- PROVIDED PASSAGE -
==========

You can also load a coprocessor dynamically, without restarting HBase. This may seem preferable to static loading, but dynamically loaded coprocessors are loaded on a per-table basis, and are only available to the table for which they were loaded. For this reason, dynamically loaded tables are sometimes called Table Coprocessor.

In addition, dynamically loading a coprocessor acts as a schema change on the table, and the table must be taken offline to load the coprocessor.

There are three ways to dynamically load Coprocessor.

Assumptions

The below mentioned instructions makes the following assumptions:

• A JAR called coprocessor.jar contains the Coprocessor implementation along with all of its dependencies.

• The JAR is available in HDFS in some location like hdfs://<namenode>:<port>/user/<hadoop-user>/coprocessor.jar.

110.3.1. Using HBase Shell

1. Disable the table using HBase Shell:

   hbase> disable 'users'

1. Load the Coprocessor, using a command like the following:

   hbase alter 'users', METHOD => 'table_att', 'Coprocessor'=>'hdfs://<namenode>:<port>/
   user/<hadoop-user>/coprocessor.jar| org.myname.hbase.Coprocessor.RegionObserverExample|1073741823|
   arg1=1,arg2=2'

The Coprocessor framework will try to read the class information from the coprocessor table attribute value. The value contains four pieces of information which are separated by the pipe (|) character.

• File path: The jar file containing the Coprocessor implementation must be in a location where all region servers can read it.
  You could copy the file onto the local disk on each region server, but it is recommended to store it in HDFS.
  HBASE-14548 allows a directory containing the jars or some wildcards to be specified, such as: hdfs://:/user// or hdfs://:/user//*.jar. Please note that if a directory is specified, all jar files(.jar) in the directory are added. It does not search for files in sub-directories. Do not use a wildcard if you would like to specify a directory. This enhancement applies to the usage via the JAVA API as well.

• Class name: The full class name of the Coprocessor.

• Priority: An integer. The framework will determine the execution sequence of all configured observers registered at the same hook using priorities. This field can be left blank. In that case the framework will assign a default priority value.

• Arguments (Optional): This field is passed to the Coprocessor implementation. This is optional.

1. Enable the table.

==========

- RAW DATA -
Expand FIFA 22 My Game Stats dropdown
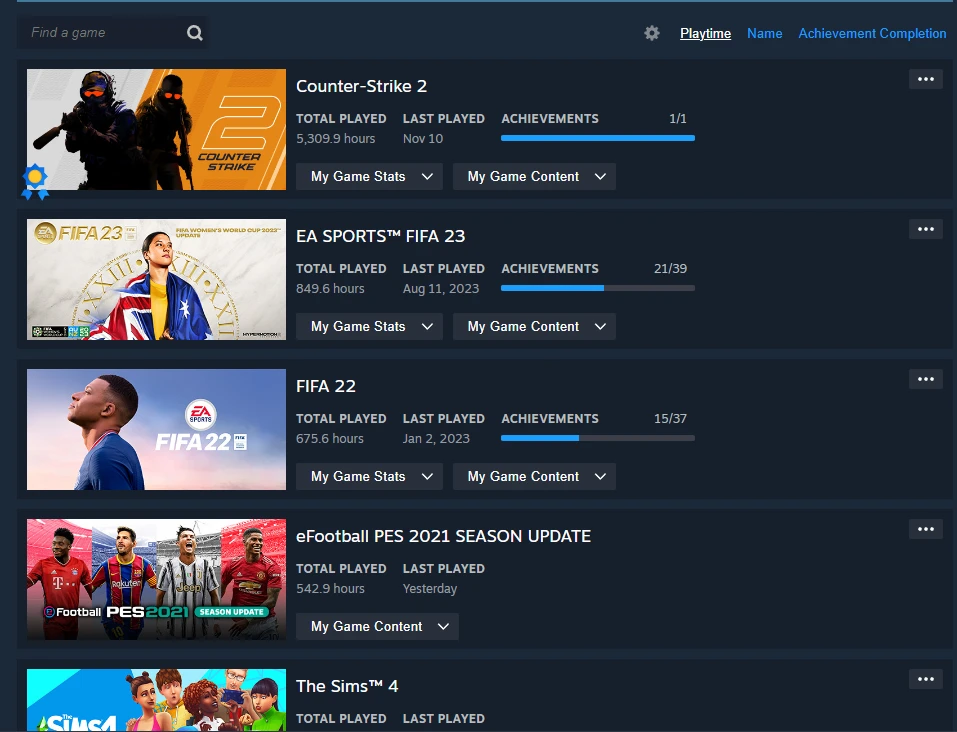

==========

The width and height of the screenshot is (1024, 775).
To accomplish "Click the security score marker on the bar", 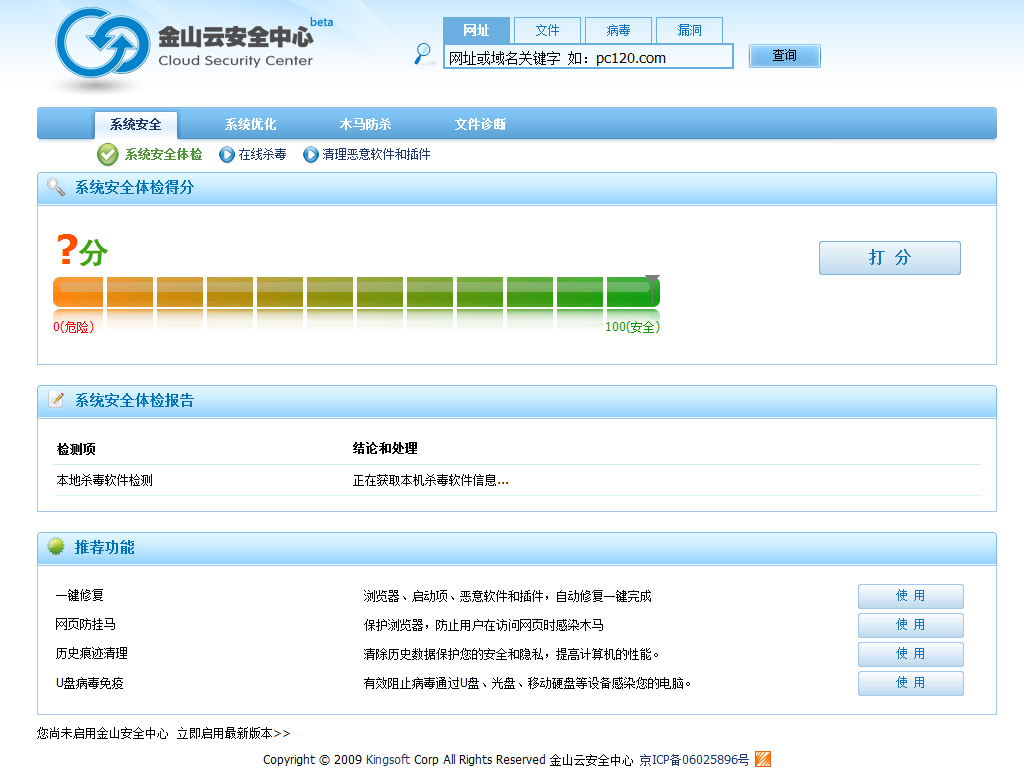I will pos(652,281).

==========

- DIRECTION 1 -
Using the HBase coprocessor text, decide whether each statement agrees with it. Answer yes or no for each, and quote the words of the text that decide it.
(a) A dynamically loaded coprocessor is available to every table in HBase.
(b) When a directory is given as the file path, jar files in its sub-directories are also added.
(c) The priority field may be left blank.
- DIRECTION 2 -
According to the HBase coprocessor text, what is the priority value in the coprocessor table attribute used for, and what happens if it is left blank? Answer in one to three sentences.
- DIRECTION 3 -
List every piece of information that the HBase coprocessor text says the coprocessor table attribute value contains.

- COMPLETE OUTPUT 1 -
(a) No: "are only available to the table for which they were loaded."
(b) No: "It does not search for files in sub-directories."
(c) Yes: "This field can be left blank."

- COMPLETE OUTPUT 2 -
The framework uses priorities to decide the execution sequence of all configured observers registered at the same hook. If the field is left blank, the framework assigns a default priority value.

- COMPLETE OUTPUT 3 -
1. File path
2. Class name
3. Priority
4. Arguments (optional)